## PROMPT
Copy the lines of the listing between the lines holding "Expand Phương thức giải ngân dropdown" and "Click the disconnect", inclusive, keeping every character unchanged.

+++++

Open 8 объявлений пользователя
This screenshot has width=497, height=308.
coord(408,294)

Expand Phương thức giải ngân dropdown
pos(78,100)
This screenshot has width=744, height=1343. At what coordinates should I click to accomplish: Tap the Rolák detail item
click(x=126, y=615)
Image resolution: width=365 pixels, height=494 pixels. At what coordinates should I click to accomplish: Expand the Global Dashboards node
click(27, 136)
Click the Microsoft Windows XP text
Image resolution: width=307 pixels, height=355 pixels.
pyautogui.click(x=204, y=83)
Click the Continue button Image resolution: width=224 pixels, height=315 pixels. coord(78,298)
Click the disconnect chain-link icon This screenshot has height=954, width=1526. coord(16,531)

+++++

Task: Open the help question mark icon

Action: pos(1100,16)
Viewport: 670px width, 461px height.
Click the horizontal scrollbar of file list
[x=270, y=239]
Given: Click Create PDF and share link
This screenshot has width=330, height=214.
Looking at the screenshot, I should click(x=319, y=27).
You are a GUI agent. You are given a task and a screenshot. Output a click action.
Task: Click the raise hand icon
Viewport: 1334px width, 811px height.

+++++

## OUTPUT OF THE TASK
Expand Phương thức giải ngân dropdown
pos(78,100)
This screenshot has width=744, height=1343. At what coordinates should I click to accomplish: Tap the Rolák detail item
click(x=126, y=615)
Image resolution: width=365 pixels, height=494 pixels. At what coordinates should I click to accomplish: Expand the Global Dashboards node
click(27, 136)
Click the Microsoft Windows XP text
Image resolution: width=307 pixels, height=355 pixels.
pyautogui.click(x=204, y=83)
Click the Continue button Image resolution: width=224 pixels, height=315 pixels. coord(78,298)
Click the disconnect chain-link icon This screenshot has height=954, width=1526. coord(16,531)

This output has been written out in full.